The U.S. isn’t the only country to seek a TikTok ban. Many countries, including Australia, Belgium, Canada, India, and New Zealand, have banned the app to varying degrees. Most bans only include government-used devices, but India implemented a nationwide blanket ban on TikTok and 58 other Chinese apps in 2020. TikTok’s audience in India was even larger than in America, estimated at 200 million at the time of the ban.
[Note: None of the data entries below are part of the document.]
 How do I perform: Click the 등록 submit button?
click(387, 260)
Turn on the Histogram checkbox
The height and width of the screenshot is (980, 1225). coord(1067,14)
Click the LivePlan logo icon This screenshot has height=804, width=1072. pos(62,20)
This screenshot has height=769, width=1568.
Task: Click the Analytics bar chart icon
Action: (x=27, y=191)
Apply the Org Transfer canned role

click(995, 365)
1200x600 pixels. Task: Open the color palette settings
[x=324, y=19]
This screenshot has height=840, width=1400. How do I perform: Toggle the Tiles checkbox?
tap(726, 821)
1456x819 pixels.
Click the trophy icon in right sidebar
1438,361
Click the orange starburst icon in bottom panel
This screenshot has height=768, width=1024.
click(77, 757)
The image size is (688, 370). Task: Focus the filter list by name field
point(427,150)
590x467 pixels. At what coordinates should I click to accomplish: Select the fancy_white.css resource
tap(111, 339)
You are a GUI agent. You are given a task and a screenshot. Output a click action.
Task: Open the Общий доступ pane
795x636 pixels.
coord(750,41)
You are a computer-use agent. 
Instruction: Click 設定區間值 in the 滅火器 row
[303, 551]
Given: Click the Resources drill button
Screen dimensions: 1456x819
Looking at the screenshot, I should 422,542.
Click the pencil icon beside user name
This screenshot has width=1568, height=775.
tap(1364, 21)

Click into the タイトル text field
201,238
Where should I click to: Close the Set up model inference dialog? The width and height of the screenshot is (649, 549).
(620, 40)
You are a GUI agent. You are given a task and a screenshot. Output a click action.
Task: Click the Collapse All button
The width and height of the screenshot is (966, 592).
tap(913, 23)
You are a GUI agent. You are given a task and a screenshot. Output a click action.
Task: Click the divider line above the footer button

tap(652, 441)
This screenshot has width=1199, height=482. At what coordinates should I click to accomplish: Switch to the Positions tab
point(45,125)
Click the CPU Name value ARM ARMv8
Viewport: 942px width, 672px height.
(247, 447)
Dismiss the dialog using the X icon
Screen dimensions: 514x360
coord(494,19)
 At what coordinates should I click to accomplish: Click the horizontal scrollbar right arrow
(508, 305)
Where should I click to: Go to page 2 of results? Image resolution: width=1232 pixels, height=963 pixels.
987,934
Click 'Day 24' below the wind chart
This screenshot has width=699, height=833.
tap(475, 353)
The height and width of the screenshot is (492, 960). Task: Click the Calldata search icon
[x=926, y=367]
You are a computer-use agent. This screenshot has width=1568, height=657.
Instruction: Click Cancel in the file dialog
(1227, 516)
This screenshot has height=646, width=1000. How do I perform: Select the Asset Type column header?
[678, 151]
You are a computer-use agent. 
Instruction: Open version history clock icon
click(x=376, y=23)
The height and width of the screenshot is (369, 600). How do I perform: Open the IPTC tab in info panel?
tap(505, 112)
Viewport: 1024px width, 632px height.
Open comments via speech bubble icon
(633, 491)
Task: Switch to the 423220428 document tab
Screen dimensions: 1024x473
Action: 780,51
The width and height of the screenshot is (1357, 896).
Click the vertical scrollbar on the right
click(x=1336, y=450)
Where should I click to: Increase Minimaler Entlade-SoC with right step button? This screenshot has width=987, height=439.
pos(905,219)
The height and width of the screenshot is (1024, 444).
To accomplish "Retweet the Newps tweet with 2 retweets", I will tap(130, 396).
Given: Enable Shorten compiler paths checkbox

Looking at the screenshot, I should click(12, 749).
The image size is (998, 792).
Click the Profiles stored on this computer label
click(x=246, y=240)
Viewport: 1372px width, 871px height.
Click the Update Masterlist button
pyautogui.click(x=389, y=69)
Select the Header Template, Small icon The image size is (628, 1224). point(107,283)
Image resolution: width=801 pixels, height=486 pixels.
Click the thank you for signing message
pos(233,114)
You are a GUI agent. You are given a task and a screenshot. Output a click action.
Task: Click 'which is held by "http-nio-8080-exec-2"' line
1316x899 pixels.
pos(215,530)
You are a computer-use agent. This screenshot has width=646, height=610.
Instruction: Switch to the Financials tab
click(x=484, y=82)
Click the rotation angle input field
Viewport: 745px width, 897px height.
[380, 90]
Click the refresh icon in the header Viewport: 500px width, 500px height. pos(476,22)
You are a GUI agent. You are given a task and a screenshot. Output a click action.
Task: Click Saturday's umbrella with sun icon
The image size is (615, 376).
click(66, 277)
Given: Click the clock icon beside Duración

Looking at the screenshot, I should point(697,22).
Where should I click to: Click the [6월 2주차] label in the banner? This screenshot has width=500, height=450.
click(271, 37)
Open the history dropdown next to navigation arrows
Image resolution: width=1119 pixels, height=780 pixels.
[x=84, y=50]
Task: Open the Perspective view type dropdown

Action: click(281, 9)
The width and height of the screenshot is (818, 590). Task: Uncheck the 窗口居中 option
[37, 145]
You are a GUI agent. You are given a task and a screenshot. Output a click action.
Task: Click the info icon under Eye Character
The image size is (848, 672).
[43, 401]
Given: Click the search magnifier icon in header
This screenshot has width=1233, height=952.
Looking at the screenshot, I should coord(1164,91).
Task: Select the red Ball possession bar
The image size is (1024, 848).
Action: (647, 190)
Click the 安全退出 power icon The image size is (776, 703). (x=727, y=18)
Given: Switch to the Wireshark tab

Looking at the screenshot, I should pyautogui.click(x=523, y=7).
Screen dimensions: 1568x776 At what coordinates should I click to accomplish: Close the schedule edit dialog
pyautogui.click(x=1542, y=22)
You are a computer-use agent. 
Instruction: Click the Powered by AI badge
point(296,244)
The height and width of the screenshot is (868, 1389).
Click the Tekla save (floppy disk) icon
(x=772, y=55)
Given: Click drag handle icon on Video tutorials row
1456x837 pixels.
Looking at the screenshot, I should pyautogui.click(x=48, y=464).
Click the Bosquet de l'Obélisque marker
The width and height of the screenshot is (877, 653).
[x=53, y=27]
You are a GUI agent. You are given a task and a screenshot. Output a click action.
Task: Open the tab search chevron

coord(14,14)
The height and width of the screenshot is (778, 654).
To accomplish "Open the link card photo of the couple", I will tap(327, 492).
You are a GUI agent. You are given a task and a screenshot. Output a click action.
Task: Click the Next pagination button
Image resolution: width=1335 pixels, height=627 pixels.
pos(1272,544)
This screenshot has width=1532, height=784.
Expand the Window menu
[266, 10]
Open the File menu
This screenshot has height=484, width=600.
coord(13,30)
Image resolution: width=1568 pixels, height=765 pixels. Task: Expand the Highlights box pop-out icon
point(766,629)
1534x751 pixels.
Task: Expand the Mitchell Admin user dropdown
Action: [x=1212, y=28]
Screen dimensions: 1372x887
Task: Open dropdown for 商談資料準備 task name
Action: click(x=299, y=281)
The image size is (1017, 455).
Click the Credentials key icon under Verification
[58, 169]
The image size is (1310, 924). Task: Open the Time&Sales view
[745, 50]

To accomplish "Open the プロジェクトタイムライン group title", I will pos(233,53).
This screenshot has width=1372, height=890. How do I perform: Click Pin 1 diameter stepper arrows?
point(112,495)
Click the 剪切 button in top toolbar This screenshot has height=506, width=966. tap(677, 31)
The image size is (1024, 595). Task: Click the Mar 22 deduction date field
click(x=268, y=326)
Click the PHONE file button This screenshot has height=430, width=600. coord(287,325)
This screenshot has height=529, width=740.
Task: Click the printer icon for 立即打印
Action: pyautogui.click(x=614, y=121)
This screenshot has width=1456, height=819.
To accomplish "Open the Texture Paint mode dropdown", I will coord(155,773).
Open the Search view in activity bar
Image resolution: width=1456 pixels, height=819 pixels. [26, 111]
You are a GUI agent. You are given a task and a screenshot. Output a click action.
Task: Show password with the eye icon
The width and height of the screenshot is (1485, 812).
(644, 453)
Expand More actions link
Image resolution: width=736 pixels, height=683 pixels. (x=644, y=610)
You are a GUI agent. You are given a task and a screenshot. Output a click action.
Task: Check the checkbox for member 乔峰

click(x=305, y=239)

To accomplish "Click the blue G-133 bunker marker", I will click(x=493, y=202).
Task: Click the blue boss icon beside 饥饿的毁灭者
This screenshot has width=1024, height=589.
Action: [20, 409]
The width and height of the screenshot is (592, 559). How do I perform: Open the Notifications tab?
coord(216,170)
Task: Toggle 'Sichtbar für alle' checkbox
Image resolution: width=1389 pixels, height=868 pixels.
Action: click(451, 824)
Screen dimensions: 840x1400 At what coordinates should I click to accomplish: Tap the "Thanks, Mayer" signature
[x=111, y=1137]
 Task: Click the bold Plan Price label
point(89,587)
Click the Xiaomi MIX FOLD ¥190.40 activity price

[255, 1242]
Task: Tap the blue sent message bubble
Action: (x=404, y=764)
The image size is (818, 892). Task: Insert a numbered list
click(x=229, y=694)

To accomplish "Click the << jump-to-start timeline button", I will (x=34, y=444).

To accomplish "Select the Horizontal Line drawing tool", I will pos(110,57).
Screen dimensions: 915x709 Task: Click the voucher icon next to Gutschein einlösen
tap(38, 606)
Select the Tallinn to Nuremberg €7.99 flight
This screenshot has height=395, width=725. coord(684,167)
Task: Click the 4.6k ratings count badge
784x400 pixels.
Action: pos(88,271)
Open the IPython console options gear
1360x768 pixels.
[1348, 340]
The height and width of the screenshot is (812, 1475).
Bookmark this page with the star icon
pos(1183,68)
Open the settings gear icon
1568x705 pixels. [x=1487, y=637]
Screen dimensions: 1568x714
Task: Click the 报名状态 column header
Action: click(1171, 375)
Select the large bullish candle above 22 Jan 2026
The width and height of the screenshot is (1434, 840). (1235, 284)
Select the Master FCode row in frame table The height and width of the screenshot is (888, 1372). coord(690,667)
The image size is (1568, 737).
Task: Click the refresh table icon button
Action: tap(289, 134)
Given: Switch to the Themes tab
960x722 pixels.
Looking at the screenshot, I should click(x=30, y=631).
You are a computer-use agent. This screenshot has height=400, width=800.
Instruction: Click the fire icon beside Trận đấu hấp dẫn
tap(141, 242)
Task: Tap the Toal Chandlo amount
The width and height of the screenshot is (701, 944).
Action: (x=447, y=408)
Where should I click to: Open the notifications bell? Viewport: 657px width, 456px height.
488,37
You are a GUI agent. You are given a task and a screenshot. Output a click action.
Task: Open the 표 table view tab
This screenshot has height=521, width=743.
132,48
India’s reasons for the ban were more dramatic than those of the U.S. Twenty Indian soldiers were killed in a 2020 border skirmish with China, and the ban was instituted a mere two weeks later.

It’s doubtful an outright ban on TikTok in the U.S. would move as swiftly as in India. The more likely scenario is a protracted legal battle. TikTok has publicly been silent on what a ban would mean for its U.S. real estate holdings and business operations. If it did happen, the divestment of TikTok’s American business holdings would likely be handled by government entities like the Committee on Foreign Investment in the U.S. and the Office of Foreign Assets Control. These entities address concerns with properties critical to national security. They can limit real estate holdings from companies and individuals based in countries the U.S. deems prohibited, such as Russia and Iran.

The divestment of TikTok’s real estate holdings would be a complicated legal undertaking as well. However, the landlords who lease these spaces to TikTok may not be too hard-pressed to find replacement tenants. Most, if not all, of the office space that TikTok occupies in the U.S. is premium Class A space that would be highly attractive to other tenants. However, an outright TikTok ban would pull the plug on a rapidly growing social media company looking to expand its office presence. Losing a tenant as serious about in-office work like TikTok would still sting.

The fight over TikTok will unfold over the next year, and the company shows no signs of backing down. TikTok officials may be scrambling behind closed doors, but they are otherwise publicly carrying on with business as usual. That includes pursuing new office leases and running a social media app that about half the American population uses. A TikTok ban would impact millions of small businesses selling their wares on the app, but it would also impact the country’s office sector. In a time when the office is faring so poorly, TikTok’s aggressive leasing has been a rare bright spot. Some landlords may hope TikTok sticks around even more than the app’s legions of content creators.